REQUIREMENTS =
**a)** In the VT-d replay cover letter, which patch solves VFIO getting duplicated IOTLB notifications?
**b)** Reproduce the stretch of the VT-d replay cover letter from "I would glad" through "in the series.", word for word.
**c)** Write the next part of the VT-d replay cover letter, picking up after its final line.

All of lore.kernel.org
 help / color / mirror / Atom feed
* [Qemu-devel] [RFC PATCH 00/13] VT-d replay and misc cleanup
@ 2016-12-06 10:36 Peter Xu
  2016-12-06 10:36 ` [Qemu-devel] [RFC PATCH 01/13] intel_iommu: allocate new key when creating new address space Peter Xu
                   ` (16 more replies)
  0 siblings, 17 replies; 33+ messages in thread
From: Peter Xu @ 2016-12-06 10:36 UTC (permalink / raw)
  To: qemu-devel
  Cc: tianyu.lan, kevin.tian, mst, jan.kiszka, bd.aviv, peterx,
	alex.williamson, jasowang

This RFC series is a continue work for Aviv B.D.'s vfio enablement
series with vt-d. Aviv has done a great job there, and what we still
lack there are mostly the following:

(1) VFIO got duplicated IOTLB notifications due to splitted VT-d IOMMU
    memory region.

(2) VT-d still haven't provide a correct replay() mechanism (e.g.,
    when IOMMU domain switches, things will broke).

Here I'm trying to solve the above two issues.

(1) is solved by patch 7, (2) is solved by patch 11-12.

Basically it contains the following:

patch 1:    picked up from Jason's vhost DMAR series, which is a bugfix

patch 2-6:  Cleanups/Enhancements for existing vt-d codes (please see
            specific commit message for details, there are patches
            that I thought may be suitable for 2.8 as well, but looks
            like it's too late)

patch 7:    Solve the issue that vfio is notified more than once for
            IOTLB notifications with Aviv's patches

patch 8-10: Some trivial memory APIs added for further patches, and
            add customize replay() support for MemoryRegion (I see
            Aviv's latest v7 contains similar replay, I can rebase
            onto that, merely the same thing)

patch 11:   Provide a valid vt-d replay() callback, using page walk

patch 12:   Enable the domain switch support - we replay() when
            context entry got invalidated

patch 13:   Enhancement for existing invalidation notification,
            instead of using translate() for each page, we leverage
            the new vtd_page_walk() interface, which should be faster.

I would glad to hear about any review comments for above patches
(especially patch 8-13, which is the main part of this series),
especially any issue I missed in the series.

=========
Test Done
=========

Build test passed for x86_64/arm/ppc64.

SUPPLIED ENTRIES =

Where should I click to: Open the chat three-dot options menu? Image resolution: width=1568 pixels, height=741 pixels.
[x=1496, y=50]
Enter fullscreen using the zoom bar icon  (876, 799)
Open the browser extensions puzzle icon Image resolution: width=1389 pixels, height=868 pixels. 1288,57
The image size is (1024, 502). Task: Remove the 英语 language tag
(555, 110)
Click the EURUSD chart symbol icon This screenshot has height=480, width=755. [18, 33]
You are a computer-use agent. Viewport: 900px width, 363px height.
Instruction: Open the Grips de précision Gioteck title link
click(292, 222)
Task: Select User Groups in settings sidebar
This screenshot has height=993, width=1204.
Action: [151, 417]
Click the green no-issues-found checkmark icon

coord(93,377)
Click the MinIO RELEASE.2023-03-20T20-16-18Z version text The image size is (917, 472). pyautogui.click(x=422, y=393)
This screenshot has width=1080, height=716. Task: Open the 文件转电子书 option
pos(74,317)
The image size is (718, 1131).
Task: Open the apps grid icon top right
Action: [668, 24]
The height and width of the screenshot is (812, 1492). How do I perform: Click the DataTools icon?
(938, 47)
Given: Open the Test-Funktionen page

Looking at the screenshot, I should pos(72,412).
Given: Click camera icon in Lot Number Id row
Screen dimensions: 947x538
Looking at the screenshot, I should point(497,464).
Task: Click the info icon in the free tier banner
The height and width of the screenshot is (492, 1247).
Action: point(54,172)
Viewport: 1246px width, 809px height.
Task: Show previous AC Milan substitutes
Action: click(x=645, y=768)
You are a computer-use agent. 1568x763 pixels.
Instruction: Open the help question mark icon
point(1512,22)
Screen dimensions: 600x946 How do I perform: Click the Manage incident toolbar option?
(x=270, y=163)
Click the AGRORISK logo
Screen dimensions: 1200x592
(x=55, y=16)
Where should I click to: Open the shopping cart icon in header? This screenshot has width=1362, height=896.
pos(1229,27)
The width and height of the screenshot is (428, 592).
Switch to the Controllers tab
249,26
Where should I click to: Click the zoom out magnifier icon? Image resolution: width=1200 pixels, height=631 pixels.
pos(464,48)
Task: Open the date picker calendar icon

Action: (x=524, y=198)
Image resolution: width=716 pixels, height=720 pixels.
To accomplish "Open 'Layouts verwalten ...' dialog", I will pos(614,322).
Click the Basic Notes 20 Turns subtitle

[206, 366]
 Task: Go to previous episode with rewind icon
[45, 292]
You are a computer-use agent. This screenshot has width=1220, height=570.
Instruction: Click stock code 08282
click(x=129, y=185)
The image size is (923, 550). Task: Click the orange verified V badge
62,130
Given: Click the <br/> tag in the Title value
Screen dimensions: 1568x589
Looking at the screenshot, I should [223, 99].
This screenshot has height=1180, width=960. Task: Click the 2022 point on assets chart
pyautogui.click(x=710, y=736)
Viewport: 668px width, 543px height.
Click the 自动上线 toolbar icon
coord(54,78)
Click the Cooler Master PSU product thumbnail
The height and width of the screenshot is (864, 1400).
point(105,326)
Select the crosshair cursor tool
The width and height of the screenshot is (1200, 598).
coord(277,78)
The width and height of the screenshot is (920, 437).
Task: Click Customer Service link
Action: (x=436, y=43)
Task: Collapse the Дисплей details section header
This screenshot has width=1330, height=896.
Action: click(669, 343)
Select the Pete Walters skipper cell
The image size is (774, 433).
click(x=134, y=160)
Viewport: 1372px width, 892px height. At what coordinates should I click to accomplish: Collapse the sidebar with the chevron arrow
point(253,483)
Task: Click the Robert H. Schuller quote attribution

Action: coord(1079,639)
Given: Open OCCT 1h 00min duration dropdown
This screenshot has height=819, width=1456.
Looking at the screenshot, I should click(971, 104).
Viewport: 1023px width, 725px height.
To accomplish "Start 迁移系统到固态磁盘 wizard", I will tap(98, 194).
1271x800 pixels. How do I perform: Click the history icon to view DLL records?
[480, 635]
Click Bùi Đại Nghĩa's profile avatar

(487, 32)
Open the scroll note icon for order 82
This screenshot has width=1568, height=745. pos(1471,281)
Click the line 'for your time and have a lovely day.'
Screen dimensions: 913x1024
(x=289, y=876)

TASK-BY-TASK OUTPUTS =
**a)** Patch 7.

**b)**
I would glad to hear about any review comments for above patches
(especially patch 8-13, which is the main part of this series),
especially any issue I missed in the series.

**c)**
Simply tested with x86_64, assigning two PCI devices to a single VM,
boot the VM using:

bin=x86_64-softmmu/qemu-system-x86_64
$bin -M q35,accel=kvm,kernel-irqchip=split -m 1G \
     -device intel-iommu,intremap=on,eim=off,cache-mode=on \
     -netdev user,id=net0,hostfwd=tcp::5555-:22 \
     -device virtio-net-pci,netdev=net0 \
     -device vfio-pci,host=03:00.0 \
     -device vfio-pci,host=02:00.0 \
     -trace events=".trace.vfio" \
     /var/lib/libvirt/images/vm1.qcow2

pxdev:bin [vtd-vfio-enablement]# cat .trace.vfio
vtd_page_walk*
vtd_replay*
vtd_inv_desc*

Then, in the guest, run the following tool:

  https://github.com/xzpeter/clibs/blob/master/gpl/userspace/vfio-bind-group/vfio-bind-group.c

With parameter:

  ./vfio-bind-group 00:03.0 00:04.0

Check host side trace log, I can see pages are replayed and mapped in
00:04.0 device address space, like:

...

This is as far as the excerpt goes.